To do: Between the line containing "Shipping Policy (823, 1251)" and the line containing "[tabpanel] (960, 808)" lies a run of lines; give that run again exactly, with both of those lines, and nothing else from the entries below.

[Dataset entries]

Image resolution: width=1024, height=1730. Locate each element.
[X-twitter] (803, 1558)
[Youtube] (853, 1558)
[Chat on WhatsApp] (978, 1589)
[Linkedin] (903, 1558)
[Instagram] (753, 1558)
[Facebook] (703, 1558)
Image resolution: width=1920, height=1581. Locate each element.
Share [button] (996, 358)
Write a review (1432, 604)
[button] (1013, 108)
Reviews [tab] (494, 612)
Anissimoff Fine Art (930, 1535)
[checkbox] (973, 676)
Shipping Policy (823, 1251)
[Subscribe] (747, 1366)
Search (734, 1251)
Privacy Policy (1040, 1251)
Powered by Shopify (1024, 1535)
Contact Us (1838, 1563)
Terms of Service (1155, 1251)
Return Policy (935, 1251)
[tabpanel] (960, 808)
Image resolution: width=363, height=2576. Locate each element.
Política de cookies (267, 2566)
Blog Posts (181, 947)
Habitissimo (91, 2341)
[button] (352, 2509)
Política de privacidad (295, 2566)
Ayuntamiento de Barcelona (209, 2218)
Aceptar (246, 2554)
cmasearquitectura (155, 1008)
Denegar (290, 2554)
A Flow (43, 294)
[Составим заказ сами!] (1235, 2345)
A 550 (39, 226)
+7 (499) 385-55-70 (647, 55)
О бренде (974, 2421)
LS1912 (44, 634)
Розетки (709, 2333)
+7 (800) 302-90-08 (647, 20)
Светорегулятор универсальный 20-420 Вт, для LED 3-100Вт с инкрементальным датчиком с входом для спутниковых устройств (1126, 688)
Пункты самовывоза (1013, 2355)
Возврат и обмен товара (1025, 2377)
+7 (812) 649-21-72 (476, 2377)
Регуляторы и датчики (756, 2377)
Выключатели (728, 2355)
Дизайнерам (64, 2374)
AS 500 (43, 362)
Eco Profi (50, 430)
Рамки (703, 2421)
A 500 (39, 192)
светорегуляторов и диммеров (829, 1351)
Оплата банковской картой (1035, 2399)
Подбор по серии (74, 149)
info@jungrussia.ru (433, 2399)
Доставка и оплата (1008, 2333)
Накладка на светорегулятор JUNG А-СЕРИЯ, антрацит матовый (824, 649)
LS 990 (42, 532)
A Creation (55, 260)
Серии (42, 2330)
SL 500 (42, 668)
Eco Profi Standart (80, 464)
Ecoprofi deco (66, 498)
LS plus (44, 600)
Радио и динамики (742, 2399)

Answer box:
Shipping Policy (823, 1251)
[Subscribe] (747, 1366)
Search (734, 1251)
Privacy Policy (1040, 1251)
Powered by Shopify (1024, 1535)
Contact Us (1838, 1563)
Terms of Service (1155, 1251)
Return Policy (935, 1251)
[tabpanel] (960, 808)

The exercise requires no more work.